また、本発明は同義語（シノニム）の多い文字列を含む
検索条件論理式を同義語の文字列を概念コードにまとめ
る事で、記憶手段への登録に要する記憶容量が少なくて
すむ。概念コードにまとめるとは例えば次のようなこと
である。ＧａＡｓを表現するのにＧａＡｓ、砒化ガリウ
ム、ガリウム砒素、ガリウムアーセナイド等の同義語が
あるが、これを例えば“００１０”といったコードに統
一することである。Further, according to the present invention, the storage capacity required for registration in the storage means can be reduced by combining the synonymous character strings into a concept code for a search condition logical expression that includes a character string with many synonyms. For example, what can be summarized in a conceptual code is as follows.
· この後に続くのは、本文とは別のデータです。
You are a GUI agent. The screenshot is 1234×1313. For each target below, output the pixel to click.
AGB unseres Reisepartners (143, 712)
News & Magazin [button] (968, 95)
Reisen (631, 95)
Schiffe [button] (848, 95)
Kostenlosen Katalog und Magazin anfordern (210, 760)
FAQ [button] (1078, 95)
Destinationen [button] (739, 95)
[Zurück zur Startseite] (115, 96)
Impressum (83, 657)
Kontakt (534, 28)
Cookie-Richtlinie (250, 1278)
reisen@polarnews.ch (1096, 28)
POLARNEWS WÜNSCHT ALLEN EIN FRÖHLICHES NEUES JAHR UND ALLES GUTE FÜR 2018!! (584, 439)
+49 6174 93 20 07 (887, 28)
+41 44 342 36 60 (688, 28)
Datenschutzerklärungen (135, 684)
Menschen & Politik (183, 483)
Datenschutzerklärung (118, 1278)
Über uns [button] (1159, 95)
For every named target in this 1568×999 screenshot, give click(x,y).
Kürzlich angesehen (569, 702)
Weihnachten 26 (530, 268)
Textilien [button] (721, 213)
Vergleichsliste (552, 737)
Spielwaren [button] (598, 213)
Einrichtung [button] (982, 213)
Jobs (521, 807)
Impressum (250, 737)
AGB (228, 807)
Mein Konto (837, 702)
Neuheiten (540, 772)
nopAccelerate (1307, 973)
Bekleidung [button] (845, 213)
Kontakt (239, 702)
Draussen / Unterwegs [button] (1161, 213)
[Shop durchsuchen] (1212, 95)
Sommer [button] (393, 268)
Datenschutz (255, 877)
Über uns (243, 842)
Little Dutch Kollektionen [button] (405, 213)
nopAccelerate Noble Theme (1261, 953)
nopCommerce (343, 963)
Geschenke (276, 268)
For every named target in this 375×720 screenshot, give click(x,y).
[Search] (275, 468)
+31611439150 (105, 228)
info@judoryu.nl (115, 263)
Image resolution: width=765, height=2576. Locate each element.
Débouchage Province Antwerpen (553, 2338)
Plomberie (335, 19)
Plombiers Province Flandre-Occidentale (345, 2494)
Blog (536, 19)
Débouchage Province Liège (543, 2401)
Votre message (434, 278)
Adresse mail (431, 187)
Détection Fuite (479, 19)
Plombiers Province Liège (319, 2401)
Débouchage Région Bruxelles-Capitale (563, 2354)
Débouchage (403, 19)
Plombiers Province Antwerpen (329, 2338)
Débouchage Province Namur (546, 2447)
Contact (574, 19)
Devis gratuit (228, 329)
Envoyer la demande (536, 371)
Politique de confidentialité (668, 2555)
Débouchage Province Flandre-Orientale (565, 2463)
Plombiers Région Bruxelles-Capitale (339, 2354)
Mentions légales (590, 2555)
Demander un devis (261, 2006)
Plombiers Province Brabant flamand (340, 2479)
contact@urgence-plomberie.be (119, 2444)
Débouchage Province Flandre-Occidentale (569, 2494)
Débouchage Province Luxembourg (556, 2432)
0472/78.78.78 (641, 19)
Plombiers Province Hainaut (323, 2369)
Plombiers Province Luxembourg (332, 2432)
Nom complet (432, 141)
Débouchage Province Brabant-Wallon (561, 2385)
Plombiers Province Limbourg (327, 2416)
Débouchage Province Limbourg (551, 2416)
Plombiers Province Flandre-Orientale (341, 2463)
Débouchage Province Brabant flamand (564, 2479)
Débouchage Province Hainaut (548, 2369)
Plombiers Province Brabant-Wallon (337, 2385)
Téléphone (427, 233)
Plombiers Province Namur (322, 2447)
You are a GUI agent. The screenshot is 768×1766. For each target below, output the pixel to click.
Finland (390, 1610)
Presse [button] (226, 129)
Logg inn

There are synonyms for expressing GaAs, such as GaAs, gallium arsenide, gallium arsenide, and gallium arsenide, but the idea is to unify them into a code such as "0010".

概念コードを使った検索の一例として、５個の検索文字
列を含む検索条件論理式の登録を行なう場合を考えよう
。各検索文字列に５個のシノニムがあるとすると、５５
個の検索条件論理式が存在することになり、各論理式に
おける積項の数が２２５個になる。したがって、通常の
やり方では、２２５Ｘ５５個（約１０００億個）のメモ
リセルが１組の検索条件論理式の登録に必要である。概
念コードを利用すると、２５個の積項を持つ論理式を１
つ記憶すればよく、使用メモリセル数が２５個（３２個
）へ減る。これが検索条件論理式を積和標準形に変換し
て登録する効呆的な方法となる。以下、図面に従って、
本発明のより詳細な説明を行なう。As an example of a search using concept codes, let us consider a case where a search condition logical expression containing five search strings is registered. Assuming that each search string has 5 synonyms, 55
Therefore, there are 225 search condition logical expressions, and the number of product terms in each logical expression is 225. Therefore, in a normal manner, 225×55 (approximately 100 billion) memory cells are required to register one set of search condition logical expressions. Using the conceptual code, a logical formula with 25 product terms can be reduced to 1
The number of memory cells used is reduced to 25 (32). This is an effective method of converting the search condition logical formula into the product-sum standard form and registering it. According to the drawing below,
A more detailed explanation of the present invention will now be given.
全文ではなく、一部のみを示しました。